Bi2Te3/Si thermophotovoltaic cells converting low temperature radiation into electricity

TL;DR

This paper presents Bi2Te3/Si thermophotovoltaic cells capable of converting low temperature blackbody radiation into electricity, highlighting their potential despite low output power and the influence of material properties.

Contribution

The study introduces Bi2Te3/Si thermophotovoltaic cells that operate at low temperatures and investigates how material properties affect their performance.

Findings

Cells can generate electricity at 300 K radiation.

Material defects and structure impact efficiency.
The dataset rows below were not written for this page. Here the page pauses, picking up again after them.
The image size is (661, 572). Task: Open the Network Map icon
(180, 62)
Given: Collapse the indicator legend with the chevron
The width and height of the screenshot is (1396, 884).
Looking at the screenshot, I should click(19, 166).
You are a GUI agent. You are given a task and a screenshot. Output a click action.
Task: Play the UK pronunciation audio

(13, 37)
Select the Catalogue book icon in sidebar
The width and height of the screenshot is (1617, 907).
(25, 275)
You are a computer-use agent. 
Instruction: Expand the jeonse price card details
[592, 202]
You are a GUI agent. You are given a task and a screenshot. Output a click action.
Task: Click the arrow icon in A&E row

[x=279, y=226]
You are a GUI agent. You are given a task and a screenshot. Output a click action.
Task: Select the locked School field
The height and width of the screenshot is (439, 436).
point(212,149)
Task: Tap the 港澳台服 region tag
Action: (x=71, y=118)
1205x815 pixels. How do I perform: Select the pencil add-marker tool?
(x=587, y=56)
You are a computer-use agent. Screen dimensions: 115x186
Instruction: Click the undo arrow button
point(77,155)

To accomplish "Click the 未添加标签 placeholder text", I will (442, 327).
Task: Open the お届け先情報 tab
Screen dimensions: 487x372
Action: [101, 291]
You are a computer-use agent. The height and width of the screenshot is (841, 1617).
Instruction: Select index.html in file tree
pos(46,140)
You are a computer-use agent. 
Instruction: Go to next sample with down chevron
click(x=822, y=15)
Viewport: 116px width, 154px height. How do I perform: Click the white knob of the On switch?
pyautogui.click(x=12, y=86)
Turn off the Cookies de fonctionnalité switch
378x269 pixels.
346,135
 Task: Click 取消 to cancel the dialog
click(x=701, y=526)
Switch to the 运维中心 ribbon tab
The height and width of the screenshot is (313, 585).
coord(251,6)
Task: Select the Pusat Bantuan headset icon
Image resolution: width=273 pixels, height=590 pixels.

Resistivity and film thickness influence output.

Abstract

The thermophotovoltaic cells which convert the low temperature radiation into electricity are of significance due to their potential applications in many fields. In this work, Bi2Te3/Si thermophotovoltaic cells which work under the radiation from the blackbody with the temperature of 300 K-480 K are presented. The experimental results show that the cells can output electricity even under the radiation temperature of 300 K. The band structure of Bi2Te3/Si heterojunctions and the defects in Bi2Te3 thin films lower the conversion efficiency of the cells. It is also demonstrated that the resistivity of Si and the thickness of Bi2Te3 thin films have important effects on Bi2Te3/Si thermophotovoltaic cells. Although the cells' output power is small, this work provides a possible way to utilize the low temperature radiation.